WHAT IS BEING ASKED — With the line containing "Task: Click the WETH balance warning banner" as the starting point, output every line of the data below through its final line, character for character.

EXCERPTED RECORDS —
....

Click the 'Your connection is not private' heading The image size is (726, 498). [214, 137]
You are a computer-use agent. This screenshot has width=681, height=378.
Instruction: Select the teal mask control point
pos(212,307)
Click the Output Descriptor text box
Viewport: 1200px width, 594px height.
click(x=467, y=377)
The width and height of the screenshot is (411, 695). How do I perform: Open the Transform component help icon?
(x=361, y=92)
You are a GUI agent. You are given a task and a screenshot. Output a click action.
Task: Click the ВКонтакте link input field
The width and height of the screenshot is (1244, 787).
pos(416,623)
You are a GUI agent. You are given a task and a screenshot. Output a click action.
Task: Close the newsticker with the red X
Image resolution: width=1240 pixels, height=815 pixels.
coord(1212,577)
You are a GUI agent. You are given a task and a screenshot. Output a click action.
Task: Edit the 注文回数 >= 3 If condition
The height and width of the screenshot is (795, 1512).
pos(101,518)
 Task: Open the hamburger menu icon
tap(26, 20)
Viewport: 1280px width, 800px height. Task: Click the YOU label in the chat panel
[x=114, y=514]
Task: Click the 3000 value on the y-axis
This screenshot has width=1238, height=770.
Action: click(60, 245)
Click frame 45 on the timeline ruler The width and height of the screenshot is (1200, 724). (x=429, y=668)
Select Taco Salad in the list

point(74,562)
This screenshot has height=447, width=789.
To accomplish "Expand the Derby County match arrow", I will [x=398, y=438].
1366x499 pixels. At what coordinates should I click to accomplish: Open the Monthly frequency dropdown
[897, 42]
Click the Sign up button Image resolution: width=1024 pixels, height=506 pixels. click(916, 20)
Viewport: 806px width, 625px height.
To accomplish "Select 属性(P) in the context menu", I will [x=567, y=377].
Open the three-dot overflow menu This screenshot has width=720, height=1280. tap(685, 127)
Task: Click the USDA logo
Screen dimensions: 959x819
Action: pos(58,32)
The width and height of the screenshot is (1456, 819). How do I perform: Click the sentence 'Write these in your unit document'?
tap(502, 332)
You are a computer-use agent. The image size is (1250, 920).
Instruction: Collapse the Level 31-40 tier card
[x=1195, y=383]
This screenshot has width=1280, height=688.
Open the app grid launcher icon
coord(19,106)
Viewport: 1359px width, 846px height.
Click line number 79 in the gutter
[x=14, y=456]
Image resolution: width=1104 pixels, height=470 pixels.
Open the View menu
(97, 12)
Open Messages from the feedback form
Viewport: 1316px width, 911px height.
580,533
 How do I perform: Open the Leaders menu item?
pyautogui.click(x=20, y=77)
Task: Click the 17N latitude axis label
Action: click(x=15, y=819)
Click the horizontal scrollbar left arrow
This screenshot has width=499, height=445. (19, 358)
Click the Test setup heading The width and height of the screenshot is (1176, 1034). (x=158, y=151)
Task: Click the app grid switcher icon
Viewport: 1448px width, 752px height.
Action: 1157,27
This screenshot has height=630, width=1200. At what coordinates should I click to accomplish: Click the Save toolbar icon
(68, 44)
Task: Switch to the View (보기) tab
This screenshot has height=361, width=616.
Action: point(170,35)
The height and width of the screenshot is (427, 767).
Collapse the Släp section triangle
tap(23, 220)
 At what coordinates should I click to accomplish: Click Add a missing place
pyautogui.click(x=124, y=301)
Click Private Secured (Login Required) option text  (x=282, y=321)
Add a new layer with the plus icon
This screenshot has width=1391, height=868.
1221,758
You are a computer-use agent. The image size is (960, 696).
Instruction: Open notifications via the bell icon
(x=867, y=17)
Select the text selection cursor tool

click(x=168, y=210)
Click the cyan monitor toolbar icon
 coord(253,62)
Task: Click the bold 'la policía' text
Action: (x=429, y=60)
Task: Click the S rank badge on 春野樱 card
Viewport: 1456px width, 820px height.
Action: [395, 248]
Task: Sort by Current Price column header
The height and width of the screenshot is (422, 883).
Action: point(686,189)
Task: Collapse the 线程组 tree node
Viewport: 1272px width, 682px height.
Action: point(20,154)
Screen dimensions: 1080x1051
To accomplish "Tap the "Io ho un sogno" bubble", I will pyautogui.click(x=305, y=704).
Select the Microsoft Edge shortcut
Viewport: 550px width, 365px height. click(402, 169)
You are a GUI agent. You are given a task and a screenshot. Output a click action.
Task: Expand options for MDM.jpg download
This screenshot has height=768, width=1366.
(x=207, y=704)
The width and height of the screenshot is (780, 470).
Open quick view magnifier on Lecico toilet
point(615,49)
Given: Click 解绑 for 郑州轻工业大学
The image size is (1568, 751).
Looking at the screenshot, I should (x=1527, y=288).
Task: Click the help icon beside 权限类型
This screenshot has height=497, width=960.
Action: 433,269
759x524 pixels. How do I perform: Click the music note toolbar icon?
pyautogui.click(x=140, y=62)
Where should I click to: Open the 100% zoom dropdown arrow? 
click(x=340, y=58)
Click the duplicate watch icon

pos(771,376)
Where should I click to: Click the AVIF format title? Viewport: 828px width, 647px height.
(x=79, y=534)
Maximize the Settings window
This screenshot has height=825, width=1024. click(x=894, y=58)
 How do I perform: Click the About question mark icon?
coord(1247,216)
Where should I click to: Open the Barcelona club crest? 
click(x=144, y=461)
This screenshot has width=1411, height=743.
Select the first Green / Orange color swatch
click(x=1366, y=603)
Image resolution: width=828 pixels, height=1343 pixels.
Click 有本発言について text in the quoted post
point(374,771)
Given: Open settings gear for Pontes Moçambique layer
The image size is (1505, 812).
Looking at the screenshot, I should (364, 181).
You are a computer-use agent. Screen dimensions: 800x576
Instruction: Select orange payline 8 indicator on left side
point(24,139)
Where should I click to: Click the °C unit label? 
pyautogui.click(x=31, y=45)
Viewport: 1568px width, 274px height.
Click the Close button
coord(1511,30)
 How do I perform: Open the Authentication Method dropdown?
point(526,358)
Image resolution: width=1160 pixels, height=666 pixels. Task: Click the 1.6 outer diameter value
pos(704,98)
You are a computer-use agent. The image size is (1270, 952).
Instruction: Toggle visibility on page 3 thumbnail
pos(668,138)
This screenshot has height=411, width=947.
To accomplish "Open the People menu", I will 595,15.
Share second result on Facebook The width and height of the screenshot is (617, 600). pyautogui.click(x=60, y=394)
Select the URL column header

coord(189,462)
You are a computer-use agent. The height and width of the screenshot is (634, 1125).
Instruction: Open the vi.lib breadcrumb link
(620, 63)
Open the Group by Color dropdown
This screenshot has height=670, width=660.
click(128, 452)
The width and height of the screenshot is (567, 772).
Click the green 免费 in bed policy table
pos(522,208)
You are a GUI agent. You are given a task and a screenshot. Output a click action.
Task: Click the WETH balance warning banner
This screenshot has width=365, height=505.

....

RESPONSE —
Task: Click the WETH balance warning banner
This screenshot has width=365, height=505.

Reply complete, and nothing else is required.